No início dos anos 1990, os saques profundos às empresas estatais geraram protestos, mas estes diminuíram à medida que a economia chinesa se expandia para se tornar o principal centro industrial da economia global. Esse caminho está agora praticamente encerrado em meio a uma maré crescente de nacionalismo econômico, não apenas nos EUA, mas em todo o mundo, e a um processo de desglobalização.

A perda de 23 milhões de empregos em 2008, como resultado da crise financeira global, também fez o regime arrepiar de medo. Ele respondeu com um massivo pacote de estímulos, direcionado à construção e aos gastos com infraestrutura. Mas essa opção também não está mais ao alcance no presente, devido aos crescentes níveis de endividamento que as autoridades financeiras estão empenhadas em reduzir.
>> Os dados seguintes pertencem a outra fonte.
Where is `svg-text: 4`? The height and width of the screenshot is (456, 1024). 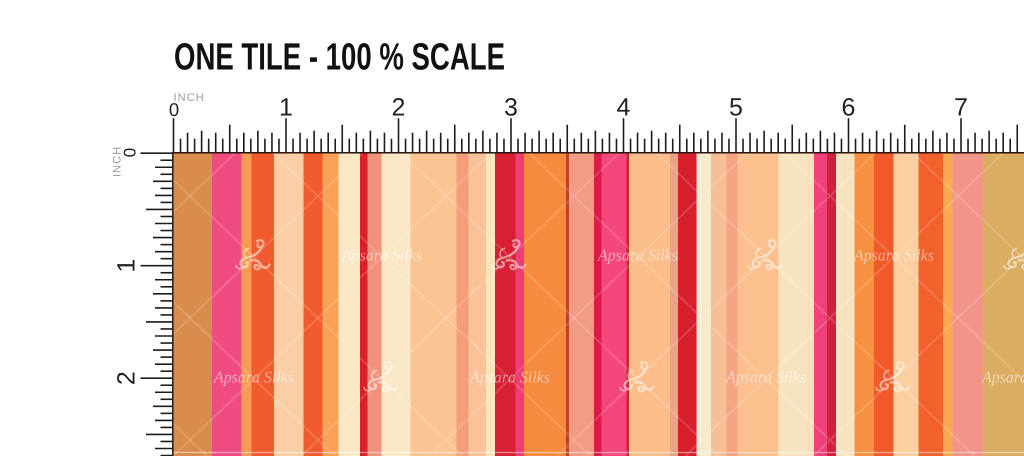 svg-text: 4 is located at coordinates (624, 108).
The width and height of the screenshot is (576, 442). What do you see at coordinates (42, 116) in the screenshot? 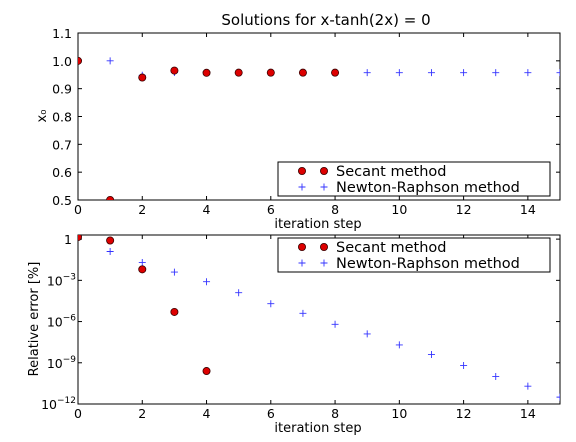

Essa situação assinala a importância do outro grande fato apresentado na abertura do CNP. O governo anunciou uma lei de segurança nacional que criminaliza a "rebelião" e a "subversão" em Hong Kong em resposta aos protestos massivos do ano passado, que aglutinaram até 2 milhões de pessoas e que as autoridades locais se mostraram incapazes de reprimir.

A nova lei está claramente ligada ao medo mais profundo do regime, de que tais manifestações possam desencadear protestos massivos da classe trabalhadora em todo o continente com a piora das condições econômicas.